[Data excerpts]
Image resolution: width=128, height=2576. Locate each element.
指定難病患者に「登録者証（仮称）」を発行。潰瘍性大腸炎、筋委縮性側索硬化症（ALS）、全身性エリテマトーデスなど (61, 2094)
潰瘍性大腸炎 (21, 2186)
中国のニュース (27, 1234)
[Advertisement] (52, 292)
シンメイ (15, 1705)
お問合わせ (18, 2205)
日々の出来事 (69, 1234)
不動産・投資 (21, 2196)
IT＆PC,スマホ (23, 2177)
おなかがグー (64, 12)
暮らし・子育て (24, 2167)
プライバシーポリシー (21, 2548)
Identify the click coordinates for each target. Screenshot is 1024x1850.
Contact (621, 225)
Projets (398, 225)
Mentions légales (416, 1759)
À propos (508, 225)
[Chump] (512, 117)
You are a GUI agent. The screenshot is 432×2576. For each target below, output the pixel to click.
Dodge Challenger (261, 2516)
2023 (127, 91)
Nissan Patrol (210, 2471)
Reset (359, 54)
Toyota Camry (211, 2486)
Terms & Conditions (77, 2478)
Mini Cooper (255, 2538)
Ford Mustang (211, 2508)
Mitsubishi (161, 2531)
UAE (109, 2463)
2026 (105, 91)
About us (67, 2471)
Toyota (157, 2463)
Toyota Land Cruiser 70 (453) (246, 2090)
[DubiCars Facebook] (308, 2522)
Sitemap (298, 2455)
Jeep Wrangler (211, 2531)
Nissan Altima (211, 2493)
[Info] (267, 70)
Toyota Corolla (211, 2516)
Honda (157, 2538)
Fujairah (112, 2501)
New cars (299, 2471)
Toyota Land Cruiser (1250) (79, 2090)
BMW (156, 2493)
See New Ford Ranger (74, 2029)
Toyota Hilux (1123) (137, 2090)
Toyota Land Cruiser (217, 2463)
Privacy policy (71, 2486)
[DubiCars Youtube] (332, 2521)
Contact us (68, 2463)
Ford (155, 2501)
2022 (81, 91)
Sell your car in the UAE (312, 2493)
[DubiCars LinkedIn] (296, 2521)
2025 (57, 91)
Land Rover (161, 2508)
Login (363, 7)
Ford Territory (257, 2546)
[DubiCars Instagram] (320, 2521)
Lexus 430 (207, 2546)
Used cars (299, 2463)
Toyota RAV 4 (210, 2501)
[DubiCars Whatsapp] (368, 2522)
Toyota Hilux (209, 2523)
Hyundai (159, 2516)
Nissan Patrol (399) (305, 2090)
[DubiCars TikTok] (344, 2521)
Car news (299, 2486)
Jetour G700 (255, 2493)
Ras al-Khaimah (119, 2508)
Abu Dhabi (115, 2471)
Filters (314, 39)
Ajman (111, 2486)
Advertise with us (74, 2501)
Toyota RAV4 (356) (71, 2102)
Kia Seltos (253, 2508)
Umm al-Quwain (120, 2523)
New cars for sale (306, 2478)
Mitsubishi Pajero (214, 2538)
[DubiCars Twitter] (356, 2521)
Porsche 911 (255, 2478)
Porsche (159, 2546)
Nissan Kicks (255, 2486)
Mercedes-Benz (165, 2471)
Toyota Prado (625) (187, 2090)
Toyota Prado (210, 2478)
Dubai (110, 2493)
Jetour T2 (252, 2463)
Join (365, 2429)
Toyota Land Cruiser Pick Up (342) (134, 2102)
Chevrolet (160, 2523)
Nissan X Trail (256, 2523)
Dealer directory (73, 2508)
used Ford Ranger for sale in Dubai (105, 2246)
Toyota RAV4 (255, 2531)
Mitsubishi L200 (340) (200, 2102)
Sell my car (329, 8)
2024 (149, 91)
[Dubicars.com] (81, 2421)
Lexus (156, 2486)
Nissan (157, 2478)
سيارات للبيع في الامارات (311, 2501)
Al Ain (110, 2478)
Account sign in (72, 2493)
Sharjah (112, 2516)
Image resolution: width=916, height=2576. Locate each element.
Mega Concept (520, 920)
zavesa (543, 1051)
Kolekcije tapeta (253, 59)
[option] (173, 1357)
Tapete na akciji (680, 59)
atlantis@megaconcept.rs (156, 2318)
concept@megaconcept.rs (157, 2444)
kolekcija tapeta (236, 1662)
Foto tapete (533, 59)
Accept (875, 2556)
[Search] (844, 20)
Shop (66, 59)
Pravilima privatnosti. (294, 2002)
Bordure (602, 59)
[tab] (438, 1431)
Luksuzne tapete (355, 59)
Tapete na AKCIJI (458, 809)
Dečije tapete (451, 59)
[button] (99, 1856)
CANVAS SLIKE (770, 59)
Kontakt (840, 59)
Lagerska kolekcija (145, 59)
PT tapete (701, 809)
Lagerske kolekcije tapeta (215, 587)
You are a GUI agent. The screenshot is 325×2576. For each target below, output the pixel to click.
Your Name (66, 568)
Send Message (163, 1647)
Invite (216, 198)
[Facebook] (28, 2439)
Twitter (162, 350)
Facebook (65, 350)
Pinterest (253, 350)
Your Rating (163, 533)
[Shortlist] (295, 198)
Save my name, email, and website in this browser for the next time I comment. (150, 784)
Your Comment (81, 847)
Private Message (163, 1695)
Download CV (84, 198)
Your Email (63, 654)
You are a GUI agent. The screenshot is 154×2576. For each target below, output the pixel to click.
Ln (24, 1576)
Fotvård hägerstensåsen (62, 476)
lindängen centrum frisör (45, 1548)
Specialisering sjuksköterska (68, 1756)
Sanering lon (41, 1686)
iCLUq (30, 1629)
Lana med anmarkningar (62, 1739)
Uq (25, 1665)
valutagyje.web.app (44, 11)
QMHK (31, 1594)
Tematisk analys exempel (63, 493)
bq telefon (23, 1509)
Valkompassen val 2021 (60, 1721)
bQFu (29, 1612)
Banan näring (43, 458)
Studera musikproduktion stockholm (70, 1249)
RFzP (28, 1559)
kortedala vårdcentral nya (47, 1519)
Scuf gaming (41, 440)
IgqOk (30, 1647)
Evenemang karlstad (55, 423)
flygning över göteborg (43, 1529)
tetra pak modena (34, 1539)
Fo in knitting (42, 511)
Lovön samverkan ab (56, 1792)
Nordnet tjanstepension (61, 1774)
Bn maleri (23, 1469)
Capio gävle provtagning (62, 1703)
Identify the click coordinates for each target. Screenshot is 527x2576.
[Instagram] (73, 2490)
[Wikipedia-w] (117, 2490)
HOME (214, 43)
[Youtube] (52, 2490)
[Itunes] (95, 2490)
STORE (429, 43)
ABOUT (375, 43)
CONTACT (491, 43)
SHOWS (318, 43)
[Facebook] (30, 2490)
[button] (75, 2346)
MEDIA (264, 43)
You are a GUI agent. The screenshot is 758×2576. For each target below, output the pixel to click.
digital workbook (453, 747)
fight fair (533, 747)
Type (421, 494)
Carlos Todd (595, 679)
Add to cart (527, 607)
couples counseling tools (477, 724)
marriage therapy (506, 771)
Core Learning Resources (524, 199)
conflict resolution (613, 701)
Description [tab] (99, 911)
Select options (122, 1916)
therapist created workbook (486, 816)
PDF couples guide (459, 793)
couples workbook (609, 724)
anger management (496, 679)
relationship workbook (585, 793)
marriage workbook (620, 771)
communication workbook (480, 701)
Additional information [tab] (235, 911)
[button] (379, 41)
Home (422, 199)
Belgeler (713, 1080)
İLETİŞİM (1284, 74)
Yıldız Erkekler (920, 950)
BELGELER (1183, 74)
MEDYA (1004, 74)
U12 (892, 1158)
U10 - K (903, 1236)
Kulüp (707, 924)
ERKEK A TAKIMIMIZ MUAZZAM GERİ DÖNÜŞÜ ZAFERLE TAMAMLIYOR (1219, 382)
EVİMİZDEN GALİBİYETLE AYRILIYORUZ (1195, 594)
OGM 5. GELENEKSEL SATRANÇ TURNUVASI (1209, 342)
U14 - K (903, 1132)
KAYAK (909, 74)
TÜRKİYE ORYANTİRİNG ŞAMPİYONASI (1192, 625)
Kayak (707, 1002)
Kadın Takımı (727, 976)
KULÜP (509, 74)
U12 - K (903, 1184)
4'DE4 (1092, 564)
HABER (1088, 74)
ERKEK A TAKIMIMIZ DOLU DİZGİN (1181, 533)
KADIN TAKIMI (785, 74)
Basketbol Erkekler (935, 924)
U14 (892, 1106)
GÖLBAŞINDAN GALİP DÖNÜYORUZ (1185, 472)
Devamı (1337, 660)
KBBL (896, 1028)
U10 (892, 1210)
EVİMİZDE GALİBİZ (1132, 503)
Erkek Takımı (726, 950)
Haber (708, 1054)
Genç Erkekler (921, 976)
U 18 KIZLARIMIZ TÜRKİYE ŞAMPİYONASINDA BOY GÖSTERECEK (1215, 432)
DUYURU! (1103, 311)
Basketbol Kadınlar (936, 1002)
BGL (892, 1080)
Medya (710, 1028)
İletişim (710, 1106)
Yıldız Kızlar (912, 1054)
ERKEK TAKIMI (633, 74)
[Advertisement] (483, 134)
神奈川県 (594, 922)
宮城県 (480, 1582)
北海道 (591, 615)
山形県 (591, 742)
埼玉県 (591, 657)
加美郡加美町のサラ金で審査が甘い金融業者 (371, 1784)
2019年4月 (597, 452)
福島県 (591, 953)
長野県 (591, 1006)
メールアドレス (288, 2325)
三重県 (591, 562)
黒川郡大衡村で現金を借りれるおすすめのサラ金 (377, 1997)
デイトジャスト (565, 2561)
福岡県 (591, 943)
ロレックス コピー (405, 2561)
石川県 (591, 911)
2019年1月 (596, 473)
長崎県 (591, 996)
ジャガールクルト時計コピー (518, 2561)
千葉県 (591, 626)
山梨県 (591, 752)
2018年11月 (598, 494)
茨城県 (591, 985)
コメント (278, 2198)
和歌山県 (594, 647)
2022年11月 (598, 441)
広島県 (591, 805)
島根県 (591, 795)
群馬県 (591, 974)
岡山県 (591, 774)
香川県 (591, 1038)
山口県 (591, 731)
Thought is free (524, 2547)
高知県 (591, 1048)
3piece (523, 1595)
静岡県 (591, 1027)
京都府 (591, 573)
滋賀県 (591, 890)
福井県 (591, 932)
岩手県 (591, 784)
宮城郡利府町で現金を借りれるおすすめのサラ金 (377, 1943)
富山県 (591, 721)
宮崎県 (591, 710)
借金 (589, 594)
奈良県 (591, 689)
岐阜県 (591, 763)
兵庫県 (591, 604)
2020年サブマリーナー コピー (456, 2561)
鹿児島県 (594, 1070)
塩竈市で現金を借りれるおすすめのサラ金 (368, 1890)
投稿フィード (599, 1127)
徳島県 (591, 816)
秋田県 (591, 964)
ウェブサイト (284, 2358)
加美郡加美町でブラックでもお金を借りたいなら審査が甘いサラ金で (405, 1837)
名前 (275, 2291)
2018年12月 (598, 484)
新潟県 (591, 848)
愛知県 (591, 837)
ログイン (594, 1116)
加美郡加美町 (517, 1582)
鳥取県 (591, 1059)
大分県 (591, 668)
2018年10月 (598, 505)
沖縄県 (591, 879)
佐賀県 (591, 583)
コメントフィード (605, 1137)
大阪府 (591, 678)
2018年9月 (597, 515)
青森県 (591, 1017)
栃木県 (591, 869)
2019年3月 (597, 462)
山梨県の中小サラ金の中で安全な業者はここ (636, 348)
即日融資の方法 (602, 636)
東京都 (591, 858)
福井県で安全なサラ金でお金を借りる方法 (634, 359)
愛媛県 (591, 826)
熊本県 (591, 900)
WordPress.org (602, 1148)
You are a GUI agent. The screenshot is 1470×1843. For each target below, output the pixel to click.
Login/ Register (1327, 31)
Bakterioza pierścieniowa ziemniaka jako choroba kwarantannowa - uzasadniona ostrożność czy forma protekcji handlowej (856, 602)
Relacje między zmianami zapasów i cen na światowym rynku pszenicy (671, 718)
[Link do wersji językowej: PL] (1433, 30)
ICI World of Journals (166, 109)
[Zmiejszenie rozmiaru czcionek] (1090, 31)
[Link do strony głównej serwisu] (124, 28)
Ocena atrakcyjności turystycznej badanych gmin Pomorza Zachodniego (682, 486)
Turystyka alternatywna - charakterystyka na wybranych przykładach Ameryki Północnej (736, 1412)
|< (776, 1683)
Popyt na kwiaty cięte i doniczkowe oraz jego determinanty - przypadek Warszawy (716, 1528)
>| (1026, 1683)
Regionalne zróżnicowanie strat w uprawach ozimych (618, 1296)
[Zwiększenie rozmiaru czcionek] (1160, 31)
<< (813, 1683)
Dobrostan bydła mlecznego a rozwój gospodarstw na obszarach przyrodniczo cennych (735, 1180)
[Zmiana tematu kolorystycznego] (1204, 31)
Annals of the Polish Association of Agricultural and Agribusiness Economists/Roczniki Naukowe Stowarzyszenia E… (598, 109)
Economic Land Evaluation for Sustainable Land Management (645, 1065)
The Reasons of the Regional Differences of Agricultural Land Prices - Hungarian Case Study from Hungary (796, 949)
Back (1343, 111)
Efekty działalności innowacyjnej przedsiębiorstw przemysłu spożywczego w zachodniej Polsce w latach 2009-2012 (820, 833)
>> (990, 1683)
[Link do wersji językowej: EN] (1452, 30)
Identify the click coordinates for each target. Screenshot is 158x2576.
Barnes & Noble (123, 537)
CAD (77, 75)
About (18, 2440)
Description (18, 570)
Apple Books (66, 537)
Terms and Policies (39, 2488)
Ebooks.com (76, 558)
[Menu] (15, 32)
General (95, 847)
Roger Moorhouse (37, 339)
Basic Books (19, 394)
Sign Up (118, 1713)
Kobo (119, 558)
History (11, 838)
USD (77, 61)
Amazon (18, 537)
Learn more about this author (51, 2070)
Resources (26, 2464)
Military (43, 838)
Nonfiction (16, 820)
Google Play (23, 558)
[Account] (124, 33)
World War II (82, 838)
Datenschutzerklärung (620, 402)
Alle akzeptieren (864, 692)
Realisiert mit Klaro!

* [Problem to work on]: Take the lines above from the one containing "Tematisk analys exempel (63, 493)" to the one containing "IgqOk (30, 1647)" and retype them exactly, both ends included, with nothing added.

* [Answer for the task]:
Tematisk analys exempel (63, 493)
bq telefon (23, 1509)
Valkompassen val 2021 (60, 1721)
bQFu (29, 1612)
Banan näring (43, 458)
Studera musikproduktion stockholm (70, 1249)
RFzP (28, 1559)
kortedala vårdcentral nya (47, 1519)
Scuf gaming (41, 440)
IgqOk (30, 1647)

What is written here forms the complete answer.